With the 200 grain spire points, Hornady got 2700 FPS in the .358 Win with TAC, but only 2650 in the .338 Fed. This mirrors Mule Deer's results in his Handloader #254 article.

If you want to see the .358 come alive, try the 200 TTSX with however much TAC gets you 2700 FPS. It took Hornady (IIRC) 52.4 grains. Mule Deer got about 2745 with the 200 TSX and 52/TAC.
My rifle is a Savage 99, so I back it off to 51 grains for 2685 (though I shot it last week at 95 degrees and it went just over 2700).
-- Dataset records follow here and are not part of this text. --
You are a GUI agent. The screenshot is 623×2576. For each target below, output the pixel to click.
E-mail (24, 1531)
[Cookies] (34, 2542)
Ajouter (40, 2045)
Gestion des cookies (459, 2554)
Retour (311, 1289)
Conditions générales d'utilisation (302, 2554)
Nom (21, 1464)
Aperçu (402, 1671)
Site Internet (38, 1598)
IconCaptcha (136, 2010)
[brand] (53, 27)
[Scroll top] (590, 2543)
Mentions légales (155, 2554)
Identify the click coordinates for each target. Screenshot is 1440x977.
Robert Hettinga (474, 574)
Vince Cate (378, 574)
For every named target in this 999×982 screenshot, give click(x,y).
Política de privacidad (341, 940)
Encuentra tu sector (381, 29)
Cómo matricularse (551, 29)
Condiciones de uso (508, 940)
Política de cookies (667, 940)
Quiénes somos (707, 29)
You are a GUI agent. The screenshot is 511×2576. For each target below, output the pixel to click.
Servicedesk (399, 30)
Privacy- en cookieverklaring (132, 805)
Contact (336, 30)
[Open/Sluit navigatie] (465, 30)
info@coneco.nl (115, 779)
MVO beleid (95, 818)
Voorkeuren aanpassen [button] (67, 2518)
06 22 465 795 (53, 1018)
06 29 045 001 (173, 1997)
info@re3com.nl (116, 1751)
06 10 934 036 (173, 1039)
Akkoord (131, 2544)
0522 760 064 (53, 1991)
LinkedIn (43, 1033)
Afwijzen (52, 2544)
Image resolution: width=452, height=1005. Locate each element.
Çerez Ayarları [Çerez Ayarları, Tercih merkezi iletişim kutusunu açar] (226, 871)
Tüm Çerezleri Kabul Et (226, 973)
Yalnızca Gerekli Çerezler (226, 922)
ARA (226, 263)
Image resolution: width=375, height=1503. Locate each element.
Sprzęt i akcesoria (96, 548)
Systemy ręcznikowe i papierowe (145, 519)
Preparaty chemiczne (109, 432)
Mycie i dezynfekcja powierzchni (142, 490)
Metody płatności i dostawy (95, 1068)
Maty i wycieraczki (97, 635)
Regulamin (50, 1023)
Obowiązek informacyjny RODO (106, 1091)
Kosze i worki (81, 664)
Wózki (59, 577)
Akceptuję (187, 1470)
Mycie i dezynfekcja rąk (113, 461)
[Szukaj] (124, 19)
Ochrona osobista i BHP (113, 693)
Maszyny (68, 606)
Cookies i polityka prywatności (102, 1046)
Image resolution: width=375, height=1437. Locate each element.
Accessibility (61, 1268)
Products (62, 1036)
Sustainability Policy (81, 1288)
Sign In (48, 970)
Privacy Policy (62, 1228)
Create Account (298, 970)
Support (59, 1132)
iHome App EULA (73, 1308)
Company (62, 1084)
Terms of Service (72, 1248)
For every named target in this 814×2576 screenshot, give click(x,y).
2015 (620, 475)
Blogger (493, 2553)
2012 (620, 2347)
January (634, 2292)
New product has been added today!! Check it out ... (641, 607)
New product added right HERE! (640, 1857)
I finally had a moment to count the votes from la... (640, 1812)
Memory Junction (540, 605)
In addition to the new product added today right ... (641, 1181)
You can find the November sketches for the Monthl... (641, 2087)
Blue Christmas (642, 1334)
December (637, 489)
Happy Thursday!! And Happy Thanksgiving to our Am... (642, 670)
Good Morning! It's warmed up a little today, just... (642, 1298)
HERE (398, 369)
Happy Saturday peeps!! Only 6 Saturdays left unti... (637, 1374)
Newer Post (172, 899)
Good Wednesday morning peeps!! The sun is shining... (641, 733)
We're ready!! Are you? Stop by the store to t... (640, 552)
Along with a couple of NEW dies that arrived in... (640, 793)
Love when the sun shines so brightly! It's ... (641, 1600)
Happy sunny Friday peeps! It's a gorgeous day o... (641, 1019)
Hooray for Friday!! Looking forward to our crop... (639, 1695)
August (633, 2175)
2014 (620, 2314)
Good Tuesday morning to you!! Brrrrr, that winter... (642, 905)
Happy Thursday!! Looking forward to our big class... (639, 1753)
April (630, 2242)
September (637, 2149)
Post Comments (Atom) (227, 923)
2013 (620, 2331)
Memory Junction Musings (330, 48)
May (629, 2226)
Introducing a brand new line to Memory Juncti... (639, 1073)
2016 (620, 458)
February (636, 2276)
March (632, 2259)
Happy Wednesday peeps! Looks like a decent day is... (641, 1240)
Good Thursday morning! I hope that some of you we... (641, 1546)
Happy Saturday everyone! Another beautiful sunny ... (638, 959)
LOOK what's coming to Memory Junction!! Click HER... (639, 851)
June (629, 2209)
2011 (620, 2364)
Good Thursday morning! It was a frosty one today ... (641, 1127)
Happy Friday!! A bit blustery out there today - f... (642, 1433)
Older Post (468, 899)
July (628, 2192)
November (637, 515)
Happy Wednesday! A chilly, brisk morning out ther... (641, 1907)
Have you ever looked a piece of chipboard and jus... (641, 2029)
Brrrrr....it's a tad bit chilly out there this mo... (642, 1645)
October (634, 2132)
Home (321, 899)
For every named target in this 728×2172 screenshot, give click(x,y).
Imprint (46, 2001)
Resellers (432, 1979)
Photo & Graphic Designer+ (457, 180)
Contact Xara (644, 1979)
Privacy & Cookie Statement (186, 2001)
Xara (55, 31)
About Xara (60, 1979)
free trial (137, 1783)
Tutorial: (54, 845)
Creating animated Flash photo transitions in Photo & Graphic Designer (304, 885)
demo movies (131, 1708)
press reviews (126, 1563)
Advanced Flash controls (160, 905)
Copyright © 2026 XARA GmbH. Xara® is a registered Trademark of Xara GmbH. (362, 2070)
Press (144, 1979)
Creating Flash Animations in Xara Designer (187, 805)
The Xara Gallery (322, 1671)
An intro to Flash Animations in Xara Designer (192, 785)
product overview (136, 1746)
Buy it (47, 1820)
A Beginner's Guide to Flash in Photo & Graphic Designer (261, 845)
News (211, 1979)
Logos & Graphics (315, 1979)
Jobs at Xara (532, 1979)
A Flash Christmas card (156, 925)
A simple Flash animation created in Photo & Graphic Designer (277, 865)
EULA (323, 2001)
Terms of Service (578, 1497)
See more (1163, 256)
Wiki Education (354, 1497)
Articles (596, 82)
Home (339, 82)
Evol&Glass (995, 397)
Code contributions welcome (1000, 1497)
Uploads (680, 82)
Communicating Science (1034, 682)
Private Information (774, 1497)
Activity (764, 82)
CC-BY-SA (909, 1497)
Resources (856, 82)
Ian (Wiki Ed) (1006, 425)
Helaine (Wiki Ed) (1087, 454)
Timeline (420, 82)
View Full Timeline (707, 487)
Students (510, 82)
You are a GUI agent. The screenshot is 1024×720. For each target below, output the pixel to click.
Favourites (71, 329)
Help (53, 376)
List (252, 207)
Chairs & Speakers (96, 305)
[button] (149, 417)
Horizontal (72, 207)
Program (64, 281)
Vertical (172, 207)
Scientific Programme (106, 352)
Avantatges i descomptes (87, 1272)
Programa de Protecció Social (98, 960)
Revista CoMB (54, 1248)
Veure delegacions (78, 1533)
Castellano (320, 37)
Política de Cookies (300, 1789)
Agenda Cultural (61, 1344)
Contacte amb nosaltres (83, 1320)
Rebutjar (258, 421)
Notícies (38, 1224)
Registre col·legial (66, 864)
Then go run the numbers for energy and trajectory. Note these are at 7300' MSL, the elevation where I'll hunt elk this fall.
3" high at 100 yards, +2.1" at 200, on at 240, 5" low at 300, 18" low at 400 (hold on the hairline, center-punch the vitals). 1840 ft-lbs at 400, with over 2000 FPS to expand the TTSX. I don't expect or want to shoot an elk at 400 with my .358, but could if I had to.

I've no doubt the .338 Fed would pass (or at least catch up to) the .358 somewhere out there, but the .358 is punching a little bigger hole.
I recently got some 200 NABs but I fear they won't work too well in the .358 due to the ogive being almost into the case when loaded to short action OAL. I can hold up to 2.9" in the savage though, so maybe they'll be OK.